Wegener: Die so genannte Sklerosierung beschreibt eine Verdichtung des Knochens unter der Gelenkfläche im Röntgenbild. Das ist ein untrügliches Zeichen für eine zunehmende Arthrose, also einen Knorpelverschleiß. Knorpel kann man heute noch nicht wieder aufbauen. Es gibt einige Medikamente, mit denen versucht wird, das Gelenk möglichst lange „am Laufen“ zu halten. Das funktioniert über einen begrenzten Zeitraum manchmal ganz gut. Reicht das nicht mehr aus, muss man über eine Operation nachdenken.
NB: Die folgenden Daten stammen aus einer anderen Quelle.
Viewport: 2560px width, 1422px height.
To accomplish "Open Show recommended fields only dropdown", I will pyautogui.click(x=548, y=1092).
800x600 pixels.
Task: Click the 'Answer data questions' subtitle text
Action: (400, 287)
Sprunggelenksprothesen oder versteifende Operationen können bei fortgeschrittener Arthrose helfen, eine schmerzarme Belastbarkeit wiederherzustellen. Lassen Sie sich hierzu von einem erfahrenen Orthopäden beraten. Es gibt einige Zentren, die diese Operationen durchführen.

- Nach einem Skiunfall hatte ich (70) eine große Operation. Jetzt bildet sich eine X-Beinstellung heraus. Was kann ich tun?

Imhoff: Achsenfehler wie O- oder X-Beine führen zu Fehlbelastungen im Kniegelenk und damit zu einem vorzeitigen Verschleiß des Knorpels. Je ausgeprägter solche Fehlbelastungen sind und je länger sie bestehen, umso schwieriger wird die Behandlung. Umstellungs-Operationen haben zum Ziel, krumme Beine zu korrigieren, bevor der Schaden so groß ist, dass sich nur noch mit einer Teilprothese (Hemischlitten) oder Vollprothese (Doppelschlitten) die schmerzfreie Beweglichkeit des Knies erreichen lässt. Mit modernen Platten und winkelstabilen Schrauben (aus Titan oder Carbon) kann bereits sehr früh, meistens nach zwei Wochen, wieder eine volle Belastung erlaubt werden. Dadurch ist die Ausfallzeit und die Rehabilitationszeit nicht mehr so lang wie früher. Auch Sport ist bereits früher möglich.

Die Experten

  • Prof. Andreas B. Imhoff ist Chefarzt der Sportorthopädie am Klinikum rechts der Isar in München.
  • Dr. Bernd Wegener ist Oberarzt an der Orthopädischen Klinik am Klinikum Großhadern in München.
  • Prof. Thomas Wessinghage ist Ärztlicher Direktor der Medicalpark-Rehakliniken Bad Wiessee.